Work task —
Starting at the line that has "Click the TOP scroll-to-top button" and stopping after the line that has "The image size is (1023, 739).", reproduce the listing below exactly; omit everything else.

Raw data —

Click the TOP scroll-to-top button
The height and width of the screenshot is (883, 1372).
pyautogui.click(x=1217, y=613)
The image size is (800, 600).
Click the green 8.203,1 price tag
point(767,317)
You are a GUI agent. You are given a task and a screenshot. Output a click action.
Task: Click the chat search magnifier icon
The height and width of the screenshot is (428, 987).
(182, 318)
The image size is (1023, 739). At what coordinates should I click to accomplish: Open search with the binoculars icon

==

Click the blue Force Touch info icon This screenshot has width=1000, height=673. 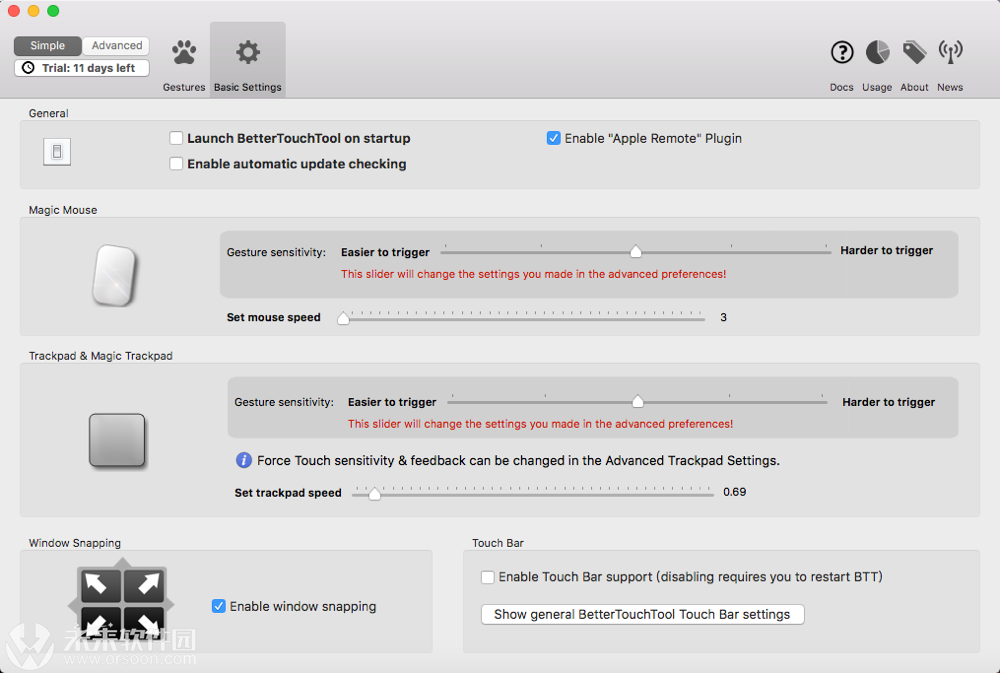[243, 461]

* * *

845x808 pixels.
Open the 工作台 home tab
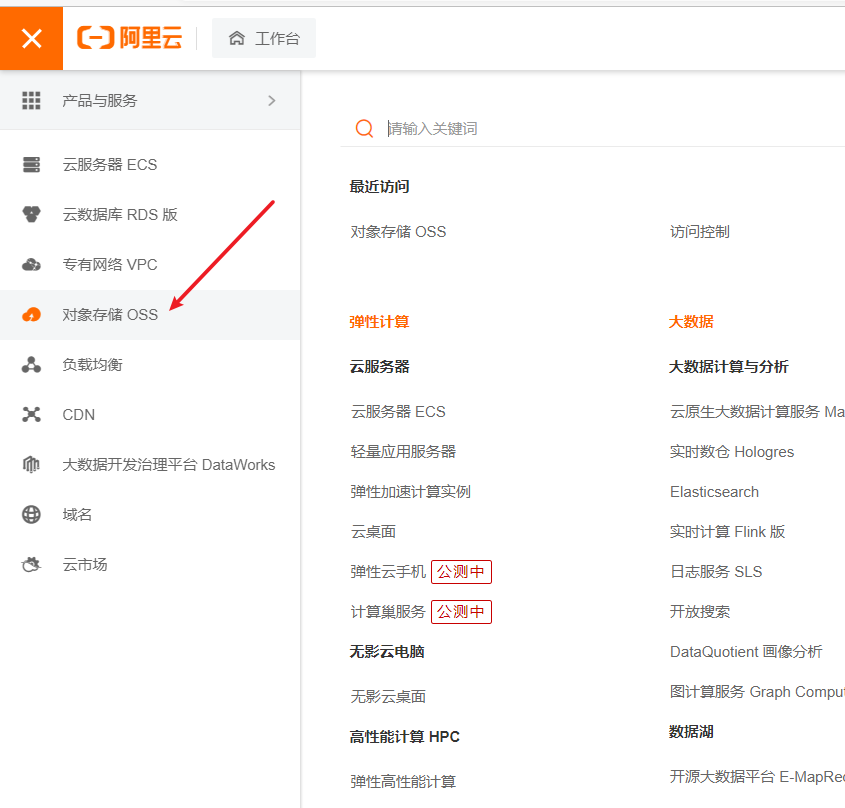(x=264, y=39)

Reply —
Click the TOP scroll-to-top button
The height and width of the screenshot is (883, 1372).
pyautogui.click(x=1217, y=613)
The image size is (800, 600).
Click the green 8.203,1 price tag
point(767,317)
You are a GUI agent. You are given a task and a screenshot. Output a click action.
Task: Click the chat search magnifier icon
The height and width of the screenshot is (428, 987).
(182, 318)
The image size is (1023, 739). At what coordinates should I click to accomplish: Open search with the binoculars icon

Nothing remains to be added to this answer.